THE TASK:
Repeat the first line of the listing and each line after it, exactly, through the line containing "Task: Click into the Vendeur input field".

^^^^^^^^^^^^^^^^

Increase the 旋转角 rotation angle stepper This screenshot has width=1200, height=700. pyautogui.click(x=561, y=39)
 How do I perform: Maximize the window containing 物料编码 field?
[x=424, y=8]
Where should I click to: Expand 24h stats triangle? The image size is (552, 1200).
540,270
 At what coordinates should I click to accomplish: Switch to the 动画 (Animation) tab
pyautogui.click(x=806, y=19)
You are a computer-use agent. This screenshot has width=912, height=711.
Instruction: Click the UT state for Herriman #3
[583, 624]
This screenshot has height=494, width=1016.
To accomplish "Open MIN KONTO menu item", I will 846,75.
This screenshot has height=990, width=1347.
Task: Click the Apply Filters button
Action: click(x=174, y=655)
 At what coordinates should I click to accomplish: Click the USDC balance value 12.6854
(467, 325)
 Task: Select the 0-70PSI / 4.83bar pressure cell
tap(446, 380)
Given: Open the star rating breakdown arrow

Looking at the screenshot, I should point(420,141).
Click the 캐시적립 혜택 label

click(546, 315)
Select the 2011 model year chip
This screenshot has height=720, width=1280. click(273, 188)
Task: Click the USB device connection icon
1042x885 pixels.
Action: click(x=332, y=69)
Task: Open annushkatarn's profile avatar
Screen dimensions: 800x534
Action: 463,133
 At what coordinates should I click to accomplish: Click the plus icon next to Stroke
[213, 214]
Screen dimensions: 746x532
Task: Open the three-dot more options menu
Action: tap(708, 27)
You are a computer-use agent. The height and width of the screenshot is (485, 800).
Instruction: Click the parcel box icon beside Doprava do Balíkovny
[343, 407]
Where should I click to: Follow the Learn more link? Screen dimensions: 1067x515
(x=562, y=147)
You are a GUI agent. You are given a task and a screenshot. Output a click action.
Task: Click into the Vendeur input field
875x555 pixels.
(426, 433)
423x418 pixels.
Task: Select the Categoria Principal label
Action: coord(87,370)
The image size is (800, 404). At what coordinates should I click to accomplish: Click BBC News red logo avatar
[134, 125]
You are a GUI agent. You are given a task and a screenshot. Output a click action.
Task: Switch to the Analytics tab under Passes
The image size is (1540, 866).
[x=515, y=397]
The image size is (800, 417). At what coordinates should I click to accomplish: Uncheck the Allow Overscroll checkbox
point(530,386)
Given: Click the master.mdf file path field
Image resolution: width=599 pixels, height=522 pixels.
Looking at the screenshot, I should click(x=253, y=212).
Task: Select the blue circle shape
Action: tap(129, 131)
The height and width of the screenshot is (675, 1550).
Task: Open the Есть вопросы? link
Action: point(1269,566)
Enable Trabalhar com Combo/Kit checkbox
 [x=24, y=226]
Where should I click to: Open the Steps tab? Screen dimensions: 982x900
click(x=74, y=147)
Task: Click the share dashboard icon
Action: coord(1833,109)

^^^^^^^^^^^^^^^^

ANSWER SECTION:
Increase the 旋转角 rotation angle stepper This screenshot has width=1200, height=700. pyautogui.click(x=561, y=39)
 How do I perform: Maximize the window containing 物料编码 field?
[x=424, y=8]
Where should I click to: Expand 24h stats triangle? The image size is (552, 1200).
540,270
 At what coordinates should I click to accomplish: Switch to the 动画 (Animation) tab
pyautogui.click(x=806, y=19)
You are a computer-use agent. This screenshot has width=912, height=711.
Instruction: Click the UT state for Herriman #3
[583, 624]
This screenshot has height=494, width=1016.
To accomplish "Open MIN KONTO menu item", I will 846,75.
This screenshot has height=990, width=1347.
Task: Click the Apply Filters button
Action: click(x=174, y=655)
 At what coordinates should I click to accomplish: Click the USDC balance value 12.6854
(467, 325)
 Task: Select the 0-70PSI / 4.83bar pressure cell
tap(446, 380)
Given: Open the star rating breakdown arrow

Looking at the screenshot, I should point(420,141).
Click the 캐시적립 혜택 label

click(546, 315)
Select the 2011 model year chip
This screenshot has height=720, width=1280. click(273, 188)
Task: Click the USB device connection icon
1042x885 pixels.
Action: click(x=332, y=69)
Task: Open annushkatarn's profile avatar
Screen dimensions: 800x534
Action: 463,133
 At what coordinates should I click to accomplish: Click the plus icon next to Stroke
[213, 214]
Screen dimensions: 746x532
Task: Open the three-dot more options menu
Action: tap(708, 27)
You are a computer-use agent. The height and width of the screenshot is (485, 800).
Instruction: Click the parcel box icon beside Doprava do Balíkovny
[343, 407]
Where should I click to: Follow the Learn more link? Screen dimensions: 1067x515
(x=562, y=147)
You are a GUI agent. You are given a task and a screenshot. Output a click action.
Task: Click into the Vendeur input field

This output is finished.